I’m not exactly sure when the Blue Angels first appeared on my radar scope, but I know when I became a fan. From 1960 to 1961, the U.S. Navy’s flight demonstration squadron was the subject of a television drama.
And the reruns.
To be a Blue Angel – now there was the almost perfect dream for a 9-year-old boy.
So to find a book on the Blue Angels aimed at children is to go back in time (just a bit) and remember. Being a Blue Angel: Every Kid’s Guide to the Blue Angels by Mark and Amy Sutherland tells the story of the squadron in words, photographs, and short letters from some of the Blue Angels themselves.
The book is not so much a history of the Blue Angels as it is an explanation of what it is to be a squadron member and what they actually do, often day to day.

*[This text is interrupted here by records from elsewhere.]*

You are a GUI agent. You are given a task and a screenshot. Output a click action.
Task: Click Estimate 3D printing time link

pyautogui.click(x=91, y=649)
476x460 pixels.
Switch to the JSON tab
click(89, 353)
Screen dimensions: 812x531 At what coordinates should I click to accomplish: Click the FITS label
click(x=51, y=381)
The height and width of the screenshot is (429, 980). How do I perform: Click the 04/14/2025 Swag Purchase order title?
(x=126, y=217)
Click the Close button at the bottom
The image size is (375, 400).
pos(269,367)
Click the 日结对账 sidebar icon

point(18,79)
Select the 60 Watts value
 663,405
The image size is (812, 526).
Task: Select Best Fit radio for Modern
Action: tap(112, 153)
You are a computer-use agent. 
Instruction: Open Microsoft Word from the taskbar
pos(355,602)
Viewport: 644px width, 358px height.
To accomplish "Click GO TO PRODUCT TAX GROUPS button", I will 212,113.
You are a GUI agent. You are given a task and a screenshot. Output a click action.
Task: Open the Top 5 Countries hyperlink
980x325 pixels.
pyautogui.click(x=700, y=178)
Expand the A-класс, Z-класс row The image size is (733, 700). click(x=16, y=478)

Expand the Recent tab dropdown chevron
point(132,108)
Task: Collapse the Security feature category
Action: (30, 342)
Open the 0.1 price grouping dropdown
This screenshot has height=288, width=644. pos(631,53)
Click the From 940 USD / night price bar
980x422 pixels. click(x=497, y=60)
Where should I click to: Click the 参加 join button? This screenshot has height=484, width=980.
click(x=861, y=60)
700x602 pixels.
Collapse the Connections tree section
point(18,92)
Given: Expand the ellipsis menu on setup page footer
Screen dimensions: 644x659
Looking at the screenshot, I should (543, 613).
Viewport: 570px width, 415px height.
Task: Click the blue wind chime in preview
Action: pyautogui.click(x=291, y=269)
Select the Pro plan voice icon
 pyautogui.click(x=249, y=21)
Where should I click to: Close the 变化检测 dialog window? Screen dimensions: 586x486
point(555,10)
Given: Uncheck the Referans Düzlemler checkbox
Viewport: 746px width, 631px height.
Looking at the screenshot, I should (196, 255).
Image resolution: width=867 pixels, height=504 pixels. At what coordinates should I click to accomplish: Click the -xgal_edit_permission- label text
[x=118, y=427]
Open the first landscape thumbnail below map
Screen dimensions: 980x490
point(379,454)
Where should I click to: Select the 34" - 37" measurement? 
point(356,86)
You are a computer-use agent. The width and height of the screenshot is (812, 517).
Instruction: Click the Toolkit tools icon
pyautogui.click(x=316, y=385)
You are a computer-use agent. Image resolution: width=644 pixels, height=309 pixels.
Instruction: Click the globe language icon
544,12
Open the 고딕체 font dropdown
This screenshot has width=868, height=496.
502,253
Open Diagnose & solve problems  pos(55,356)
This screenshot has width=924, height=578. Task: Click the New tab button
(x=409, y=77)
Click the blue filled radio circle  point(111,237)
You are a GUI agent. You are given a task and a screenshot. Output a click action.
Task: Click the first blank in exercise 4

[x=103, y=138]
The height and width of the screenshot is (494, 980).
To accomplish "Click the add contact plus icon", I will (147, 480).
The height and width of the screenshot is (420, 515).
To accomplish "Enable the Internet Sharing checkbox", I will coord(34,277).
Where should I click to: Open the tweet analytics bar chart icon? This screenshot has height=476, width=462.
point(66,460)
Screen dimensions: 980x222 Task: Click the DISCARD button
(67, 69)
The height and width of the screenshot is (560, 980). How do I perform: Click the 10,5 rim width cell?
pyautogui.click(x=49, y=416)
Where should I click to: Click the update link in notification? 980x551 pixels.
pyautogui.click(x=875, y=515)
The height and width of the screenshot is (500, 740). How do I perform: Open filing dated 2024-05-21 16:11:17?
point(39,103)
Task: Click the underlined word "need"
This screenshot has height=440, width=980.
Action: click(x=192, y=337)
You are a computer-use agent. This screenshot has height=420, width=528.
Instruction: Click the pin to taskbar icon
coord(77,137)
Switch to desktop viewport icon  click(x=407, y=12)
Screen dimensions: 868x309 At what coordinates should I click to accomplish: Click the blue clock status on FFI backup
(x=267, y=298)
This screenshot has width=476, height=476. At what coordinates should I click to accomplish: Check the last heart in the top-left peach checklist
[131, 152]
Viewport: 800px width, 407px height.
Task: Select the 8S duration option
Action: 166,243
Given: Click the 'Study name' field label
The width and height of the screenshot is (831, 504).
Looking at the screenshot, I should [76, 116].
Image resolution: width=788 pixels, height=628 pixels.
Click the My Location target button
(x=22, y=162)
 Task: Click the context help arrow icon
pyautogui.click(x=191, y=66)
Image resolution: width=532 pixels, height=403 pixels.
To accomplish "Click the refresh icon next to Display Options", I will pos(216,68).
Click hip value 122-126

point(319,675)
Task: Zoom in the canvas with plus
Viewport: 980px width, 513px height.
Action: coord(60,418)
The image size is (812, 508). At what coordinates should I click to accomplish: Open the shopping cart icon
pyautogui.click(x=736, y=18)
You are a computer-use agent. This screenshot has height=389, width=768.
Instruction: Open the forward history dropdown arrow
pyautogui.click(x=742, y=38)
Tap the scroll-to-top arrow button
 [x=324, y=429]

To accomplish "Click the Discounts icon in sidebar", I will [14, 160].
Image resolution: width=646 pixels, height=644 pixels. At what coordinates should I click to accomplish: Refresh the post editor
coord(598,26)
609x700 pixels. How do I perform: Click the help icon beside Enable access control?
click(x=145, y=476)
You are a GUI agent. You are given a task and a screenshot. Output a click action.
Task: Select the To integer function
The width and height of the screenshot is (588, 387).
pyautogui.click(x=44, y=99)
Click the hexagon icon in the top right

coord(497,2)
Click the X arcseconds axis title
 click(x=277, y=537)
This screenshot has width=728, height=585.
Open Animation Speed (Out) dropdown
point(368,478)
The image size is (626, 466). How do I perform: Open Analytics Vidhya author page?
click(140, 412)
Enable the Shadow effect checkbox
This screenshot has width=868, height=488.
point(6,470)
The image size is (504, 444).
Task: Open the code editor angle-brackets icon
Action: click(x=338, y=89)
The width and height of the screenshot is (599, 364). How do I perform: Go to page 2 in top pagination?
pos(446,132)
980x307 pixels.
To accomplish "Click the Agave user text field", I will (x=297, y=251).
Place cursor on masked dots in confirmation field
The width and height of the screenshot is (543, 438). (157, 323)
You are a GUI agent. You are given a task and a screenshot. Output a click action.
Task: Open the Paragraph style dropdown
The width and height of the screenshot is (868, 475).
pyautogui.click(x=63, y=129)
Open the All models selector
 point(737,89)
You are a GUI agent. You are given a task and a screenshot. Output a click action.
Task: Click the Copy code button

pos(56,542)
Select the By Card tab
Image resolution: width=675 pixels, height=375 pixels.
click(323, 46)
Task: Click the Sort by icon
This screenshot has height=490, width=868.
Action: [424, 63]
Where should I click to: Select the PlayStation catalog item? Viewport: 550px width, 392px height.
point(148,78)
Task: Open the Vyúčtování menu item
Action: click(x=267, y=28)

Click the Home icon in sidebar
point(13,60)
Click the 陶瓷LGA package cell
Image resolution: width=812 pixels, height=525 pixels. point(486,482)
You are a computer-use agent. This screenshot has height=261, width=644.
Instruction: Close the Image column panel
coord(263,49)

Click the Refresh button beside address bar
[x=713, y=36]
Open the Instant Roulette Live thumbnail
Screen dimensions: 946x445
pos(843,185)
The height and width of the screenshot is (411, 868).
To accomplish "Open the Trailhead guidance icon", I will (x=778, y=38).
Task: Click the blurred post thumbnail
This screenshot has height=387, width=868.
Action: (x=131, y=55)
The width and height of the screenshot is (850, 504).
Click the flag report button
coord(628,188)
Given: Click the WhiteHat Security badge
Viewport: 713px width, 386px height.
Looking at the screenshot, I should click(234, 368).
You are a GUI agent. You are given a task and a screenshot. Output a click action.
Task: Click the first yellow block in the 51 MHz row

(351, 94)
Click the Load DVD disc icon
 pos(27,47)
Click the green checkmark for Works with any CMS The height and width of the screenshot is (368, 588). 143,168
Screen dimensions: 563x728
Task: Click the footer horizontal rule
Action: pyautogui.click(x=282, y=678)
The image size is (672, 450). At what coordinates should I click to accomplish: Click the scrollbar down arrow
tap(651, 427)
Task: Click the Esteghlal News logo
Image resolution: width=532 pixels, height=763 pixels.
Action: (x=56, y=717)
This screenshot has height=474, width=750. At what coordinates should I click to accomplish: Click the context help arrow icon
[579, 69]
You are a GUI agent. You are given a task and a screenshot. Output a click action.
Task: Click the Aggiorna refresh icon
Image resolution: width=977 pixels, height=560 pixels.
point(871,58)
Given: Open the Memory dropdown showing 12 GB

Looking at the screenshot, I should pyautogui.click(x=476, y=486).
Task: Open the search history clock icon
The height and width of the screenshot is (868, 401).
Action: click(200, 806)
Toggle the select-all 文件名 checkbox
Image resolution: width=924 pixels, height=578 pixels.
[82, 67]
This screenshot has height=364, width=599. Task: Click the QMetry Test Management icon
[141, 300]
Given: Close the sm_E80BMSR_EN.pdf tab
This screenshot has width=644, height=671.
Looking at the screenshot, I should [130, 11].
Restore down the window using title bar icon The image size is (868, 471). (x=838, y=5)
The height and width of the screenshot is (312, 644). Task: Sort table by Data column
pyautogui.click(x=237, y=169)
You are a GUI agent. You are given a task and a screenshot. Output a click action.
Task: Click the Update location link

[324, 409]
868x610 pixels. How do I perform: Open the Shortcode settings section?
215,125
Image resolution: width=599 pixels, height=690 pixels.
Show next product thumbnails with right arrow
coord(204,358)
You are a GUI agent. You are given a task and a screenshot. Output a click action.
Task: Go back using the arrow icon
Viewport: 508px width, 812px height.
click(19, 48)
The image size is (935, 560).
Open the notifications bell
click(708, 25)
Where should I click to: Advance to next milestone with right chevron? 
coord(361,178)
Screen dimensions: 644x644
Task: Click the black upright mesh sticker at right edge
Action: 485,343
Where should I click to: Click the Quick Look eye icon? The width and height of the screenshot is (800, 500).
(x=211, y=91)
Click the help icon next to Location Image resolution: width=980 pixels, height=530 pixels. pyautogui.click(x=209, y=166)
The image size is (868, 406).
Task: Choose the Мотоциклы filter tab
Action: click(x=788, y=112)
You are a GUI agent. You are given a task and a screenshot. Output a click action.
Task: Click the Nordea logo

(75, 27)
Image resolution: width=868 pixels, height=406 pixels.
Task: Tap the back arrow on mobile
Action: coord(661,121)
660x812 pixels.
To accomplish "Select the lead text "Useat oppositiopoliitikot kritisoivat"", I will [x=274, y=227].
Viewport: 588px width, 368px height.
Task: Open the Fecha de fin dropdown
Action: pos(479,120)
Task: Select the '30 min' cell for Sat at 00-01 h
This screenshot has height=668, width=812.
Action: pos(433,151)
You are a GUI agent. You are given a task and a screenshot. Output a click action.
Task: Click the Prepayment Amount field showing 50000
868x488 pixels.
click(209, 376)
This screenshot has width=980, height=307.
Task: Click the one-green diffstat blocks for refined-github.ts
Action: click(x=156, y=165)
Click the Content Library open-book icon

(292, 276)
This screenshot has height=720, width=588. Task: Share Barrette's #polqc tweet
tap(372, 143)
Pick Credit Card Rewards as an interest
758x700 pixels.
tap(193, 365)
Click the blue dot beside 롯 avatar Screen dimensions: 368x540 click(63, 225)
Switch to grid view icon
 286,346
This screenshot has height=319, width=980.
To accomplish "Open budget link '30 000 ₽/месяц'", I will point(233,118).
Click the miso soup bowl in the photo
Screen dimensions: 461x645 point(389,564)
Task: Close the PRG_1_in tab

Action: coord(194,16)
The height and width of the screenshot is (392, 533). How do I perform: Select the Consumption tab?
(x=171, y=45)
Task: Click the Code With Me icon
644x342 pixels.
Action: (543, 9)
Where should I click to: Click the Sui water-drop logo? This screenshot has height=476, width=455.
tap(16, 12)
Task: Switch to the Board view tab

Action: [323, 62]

It’s cool flight demonstrations and air shows, yes. But it’s also outreach, communication, lots of travel, and lots of time away from home. And it’s not only those sleek jets they fly in air shows, but also a plane called the Fat Albert, a cargo aircraft that transports support staff and equipment to the shows. And ground crews, and support crews. And fans.
Fans like 9-year-old boys. And 9-year-old girls.
Being a Blue Angel is a delightful children’s book, and even allows a few adults to remember a time when they, too, wanted to perform intricate flying patterns in one of those jets.